From: "Huang, Ying" <ying.huang@intel.com>
To: Kairui Song <ryncsn@gmail.com>
Cc: linux-mm@kvack.org, Kairui Song <kasong@tencent.com>,
Andrew Morton <akpm@linux-foundation.org>,
Chris Li <chrisl@kernel.org>, Hugh Dickins <hughd@google.com>,
Johannes Weiner <hannes@cmpxchg.org>,
Matthew Wilcox <willy@infradead.org>,
Michal Hocko <mhocko@suse.com>,
Yosry Ahmed <yosryahmed@google.com>,
David Hildenbrand <david@redhat.com>,
linux-kernel@vger.kernel.org
Subject: Re: [PATCH v2 9/9] mm/swap, shmem: use new swapin helper to skip readahead conditionally
Date: Tue, 09 Jan 2024 10:03:29 +0800 [thread overview]
Message-ID: <871qar9sb2.fsf@yhuang6-desk2.ccr.corp.intel.com> (raw)
In-Reply-To: <20240102175338.62012-10-ryncsn@gmail.com> (Kairui Song's message of "Wed, 3 Jan 2024 01:53:38 +0800")

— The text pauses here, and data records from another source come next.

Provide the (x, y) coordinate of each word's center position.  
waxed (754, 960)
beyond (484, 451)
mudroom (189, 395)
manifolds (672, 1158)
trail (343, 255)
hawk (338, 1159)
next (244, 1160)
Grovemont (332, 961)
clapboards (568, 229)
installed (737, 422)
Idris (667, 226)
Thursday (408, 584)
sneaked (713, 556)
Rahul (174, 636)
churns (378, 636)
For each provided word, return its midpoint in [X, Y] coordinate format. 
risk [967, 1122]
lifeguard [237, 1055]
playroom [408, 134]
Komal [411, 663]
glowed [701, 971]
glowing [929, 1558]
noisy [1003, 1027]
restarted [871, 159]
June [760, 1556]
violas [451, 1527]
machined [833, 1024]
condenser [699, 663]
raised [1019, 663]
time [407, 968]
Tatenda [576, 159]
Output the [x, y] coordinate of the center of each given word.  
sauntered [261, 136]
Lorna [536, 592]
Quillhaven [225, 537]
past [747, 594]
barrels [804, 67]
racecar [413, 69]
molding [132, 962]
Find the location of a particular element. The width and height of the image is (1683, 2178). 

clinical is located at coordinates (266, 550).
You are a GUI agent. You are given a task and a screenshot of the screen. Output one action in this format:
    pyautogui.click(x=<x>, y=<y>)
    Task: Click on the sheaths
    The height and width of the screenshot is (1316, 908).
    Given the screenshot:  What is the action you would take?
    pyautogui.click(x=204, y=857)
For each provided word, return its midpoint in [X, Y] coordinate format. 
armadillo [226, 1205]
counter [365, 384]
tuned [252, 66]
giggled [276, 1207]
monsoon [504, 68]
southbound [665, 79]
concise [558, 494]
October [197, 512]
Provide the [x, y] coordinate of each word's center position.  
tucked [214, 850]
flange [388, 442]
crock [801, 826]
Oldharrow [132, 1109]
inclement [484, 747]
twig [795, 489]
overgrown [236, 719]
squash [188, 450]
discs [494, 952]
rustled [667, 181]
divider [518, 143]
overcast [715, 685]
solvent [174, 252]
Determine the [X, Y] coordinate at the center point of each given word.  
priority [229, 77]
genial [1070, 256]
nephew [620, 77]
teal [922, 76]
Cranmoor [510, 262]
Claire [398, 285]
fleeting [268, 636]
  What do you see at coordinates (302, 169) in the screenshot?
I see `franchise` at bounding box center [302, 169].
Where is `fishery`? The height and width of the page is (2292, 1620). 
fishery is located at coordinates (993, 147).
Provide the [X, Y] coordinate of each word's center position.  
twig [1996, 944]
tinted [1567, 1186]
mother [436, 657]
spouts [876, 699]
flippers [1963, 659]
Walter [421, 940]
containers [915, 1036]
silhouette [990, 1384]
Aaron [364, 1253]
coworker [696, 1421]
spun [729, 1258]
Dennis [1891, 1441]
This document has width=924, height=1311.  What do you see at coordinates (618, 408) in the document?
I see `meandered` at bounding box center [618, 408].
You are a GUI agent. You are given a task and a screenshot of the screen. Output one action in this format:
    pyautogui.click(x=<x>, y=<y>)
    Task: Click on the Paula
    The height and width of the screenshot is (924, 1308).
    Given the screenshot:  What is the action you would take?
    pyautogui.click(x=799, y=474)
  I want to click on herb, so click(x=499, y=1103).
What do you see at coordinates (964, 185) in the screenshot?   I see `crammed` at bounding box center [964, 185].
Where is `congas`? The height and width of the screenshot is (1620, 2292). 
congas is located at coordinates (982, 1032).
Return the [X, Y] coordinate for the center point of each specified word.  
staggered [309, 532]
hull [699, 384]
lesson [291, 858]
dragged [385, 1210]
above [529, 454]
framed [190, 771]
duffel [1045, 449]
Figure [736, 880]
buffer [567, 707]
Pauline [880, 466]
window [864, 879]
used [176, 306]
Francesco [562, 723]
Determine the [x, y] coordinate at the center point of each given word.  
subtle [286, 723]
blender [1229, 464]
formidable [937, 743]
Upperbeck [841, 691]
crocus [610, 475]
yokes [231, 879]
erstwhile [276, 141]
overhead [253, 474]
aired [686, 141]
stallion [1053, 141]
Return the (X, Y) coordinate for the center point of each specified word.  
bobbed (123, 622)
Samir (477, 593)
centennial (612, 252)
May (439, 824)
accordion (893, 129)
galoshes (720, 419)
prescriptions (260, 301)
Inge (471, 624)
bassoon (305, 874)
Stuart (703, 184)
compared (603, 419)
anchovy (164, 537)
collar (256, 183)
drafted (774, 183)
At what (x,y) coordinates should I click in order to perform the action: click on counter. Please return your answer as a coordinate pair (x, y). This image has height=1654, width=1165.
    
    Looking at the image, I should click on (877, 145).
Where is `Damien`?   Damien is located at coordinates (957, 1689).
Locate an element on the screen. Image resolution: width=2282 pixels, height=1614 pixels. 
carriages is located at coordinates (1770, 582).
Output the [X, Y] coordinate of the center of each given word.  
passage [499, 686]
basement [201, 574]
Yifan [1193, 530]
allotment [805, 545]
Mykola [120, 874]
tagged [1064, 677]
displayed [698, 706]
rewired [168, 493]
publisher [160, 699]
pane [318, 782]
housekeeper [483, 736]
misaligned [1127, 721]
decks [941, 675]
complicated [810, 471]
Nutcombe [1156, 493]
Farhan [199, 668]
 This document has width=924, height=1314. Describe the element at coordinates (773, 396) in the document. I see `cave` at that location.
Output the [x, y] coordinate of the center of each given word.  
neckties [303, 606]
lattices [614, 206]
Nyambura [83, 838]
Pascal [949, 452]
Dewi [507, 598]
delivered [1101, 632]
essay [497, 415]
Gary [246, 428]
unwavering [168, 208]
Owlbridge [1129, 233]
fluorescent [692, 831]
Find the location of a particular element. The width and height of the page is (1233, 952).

Kairui Song <ryncsn@gmail.com> writes:
> From: Kairui Song <kasong@tencent.com>
>
> Currently, shmem uses cluster readahead for all swap backends. Cluster
> readahead is not a good solution for ramdisk based device (ZRAM) at all.
>
> After switching to the new helper, most benchmarks showed a good result:
>
> - Single file sequence read:
> perf stat --repeat 20 dd if=/tmpfs/test of=/dev/null bs=1M count=8192
> (/tmpfs/test is a zero filled file, using brd as swap, 4G memcg limit)
> Before: 22.248 +- 0.549
> After: 22.021 +- 0.684 (-1.1%)
>
> - Random read stress test:
> fio -name=tmpfs --numjobs=16 --directory=/tmpfs \
> --size=256m --ioengine=mmap --rw=randread --random_distribution=random \
> --time_based --ramp_time=1m --runtime=5m --group_reporting
> (using brd as swap, 2G memcg limit)
>
> Before: 1818MiB/s
> After: 1888MiB/s (+3.85%)
>
> - Zipf biased random read stress test:
> fio -name=tmpfs --numjobs=16 --directory=/tmpfs \
> --size=256m --ioengine=mmap --rw=randread --random_distribution=zipf:1.2 \
> --time_based --ramp_time=1m --runtime=5m --group_reporting
> (using brd as swap, 2G memcg limit)
>
> Before: 31.1GiB/s
> After: 32.3GiB/s (+3.86%)
>
> So cluster readahead doesn't help much even for single sequence read,
> and for random stress test, the performance is better without it.
>
> Considering both memory and swap device will get more fragmented
> slowly, and commonly used ZRAM consumes much more CPU than plain
> ramdisk, false readahead could occur more frequently and waste
> more CPU. Direct SWAP is cheaper, so use the new helper and skip
> read ahead for SWP_SYNCHRONOUS_IO device.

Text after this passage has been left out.